| WORK INSTRUCTIONS |
Please work out how many lines below contain the word "Georgia", and reply with only that number.

******

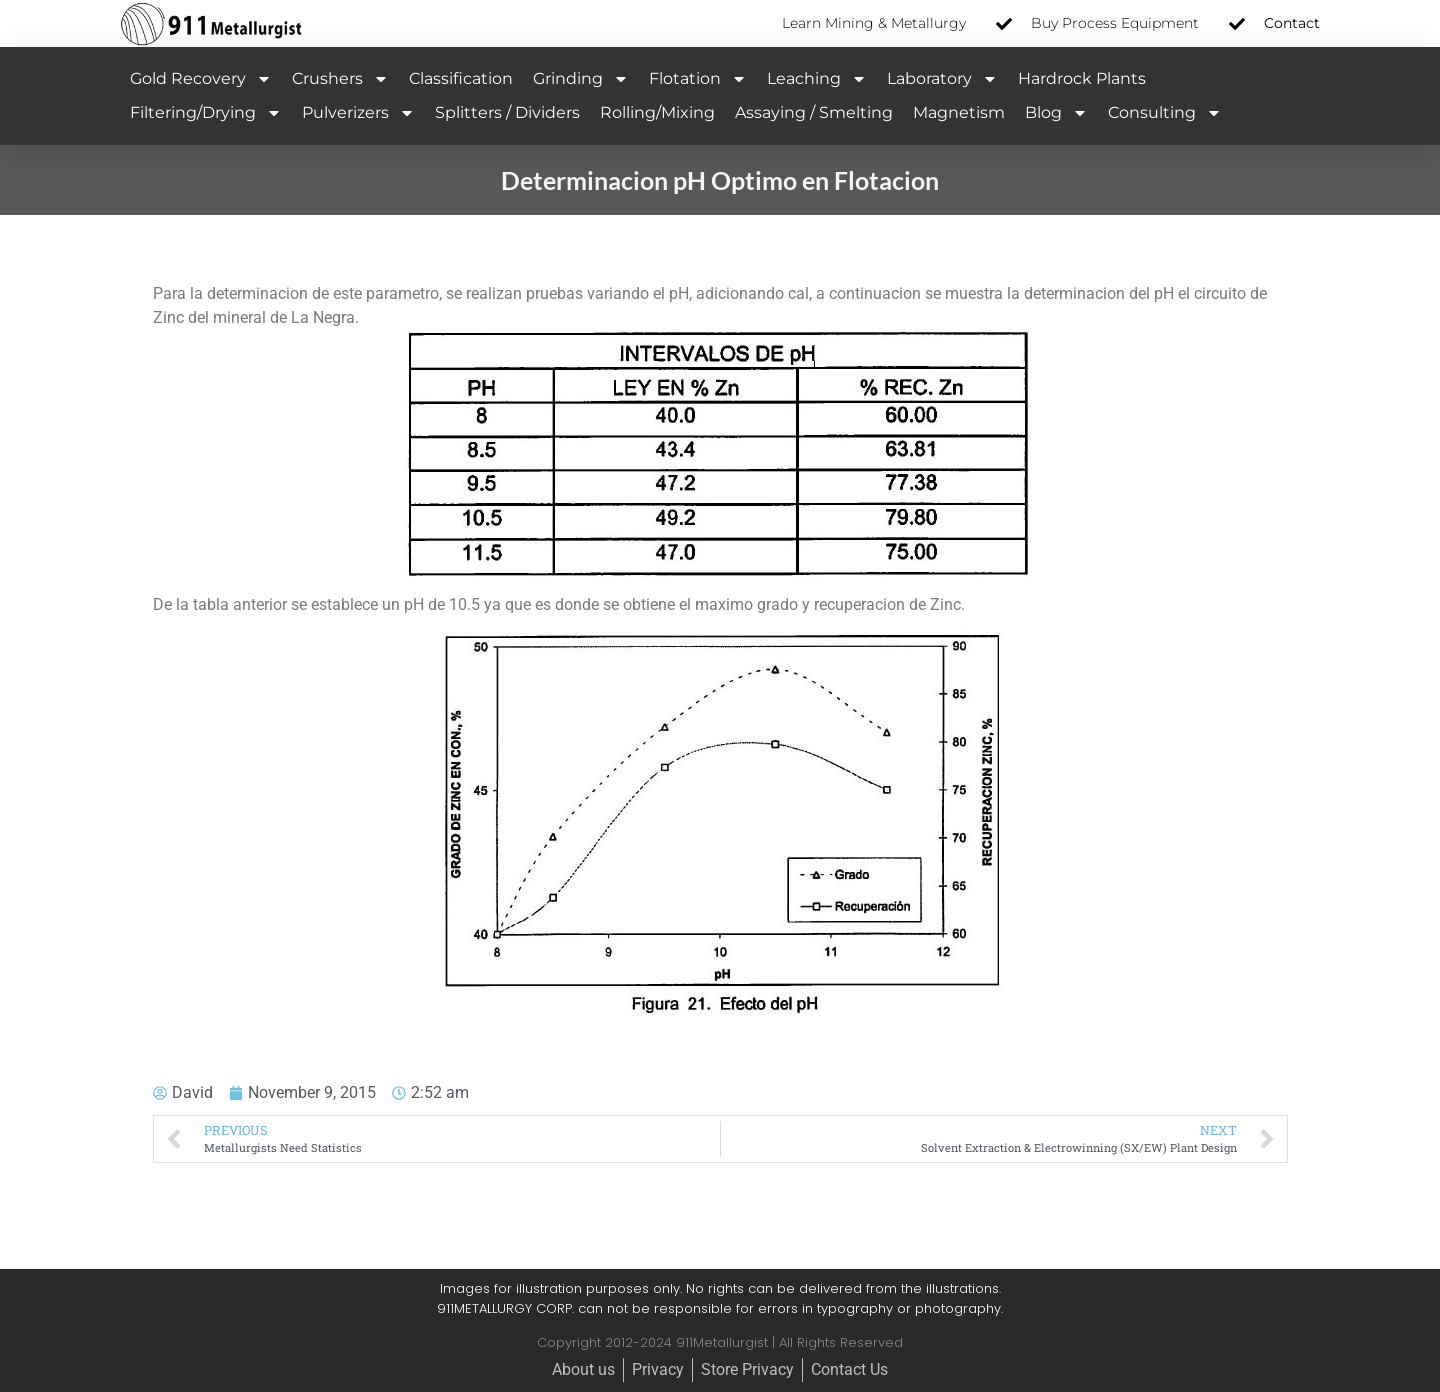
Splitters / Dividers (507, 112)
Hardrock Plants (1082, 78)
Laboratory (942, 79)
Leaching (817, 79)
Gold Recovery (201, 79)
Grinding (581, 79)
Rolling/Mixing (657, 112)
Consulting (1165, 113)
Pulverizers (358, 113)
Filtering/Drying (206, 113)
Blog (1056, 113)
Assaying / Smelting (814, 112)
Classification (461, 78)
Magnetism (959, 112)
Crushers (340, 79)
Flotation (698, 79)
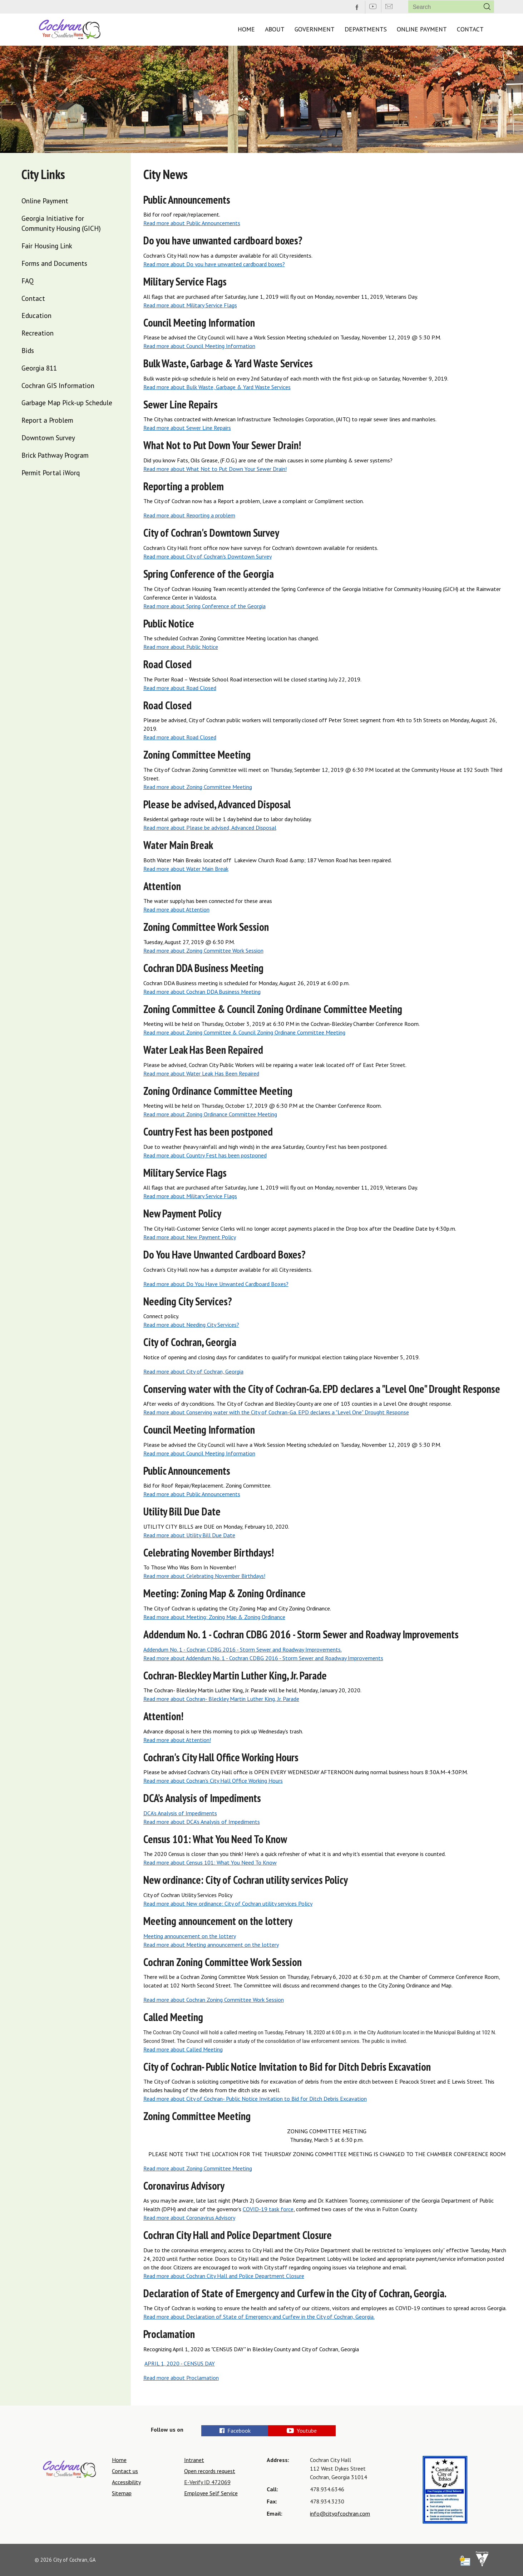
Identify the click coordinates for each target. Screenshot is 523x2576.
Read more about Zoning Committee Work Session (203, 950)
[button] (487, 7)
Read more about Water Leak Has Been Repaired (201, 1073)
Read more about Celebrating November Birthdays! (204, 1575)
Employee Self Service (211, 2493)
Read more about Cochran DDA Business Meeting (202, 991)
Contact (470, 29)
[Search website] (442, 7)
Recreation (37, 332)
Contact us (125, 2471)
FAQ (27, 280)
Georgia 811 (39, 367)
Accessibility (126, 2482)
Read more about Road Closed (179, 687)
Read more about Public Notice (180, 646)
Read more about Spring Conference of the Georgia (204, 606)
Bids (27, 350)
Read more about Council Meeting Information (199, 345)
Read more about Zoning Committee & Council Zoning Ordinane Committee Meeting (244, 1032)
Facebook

******

| WRITTEN ANSWER |
2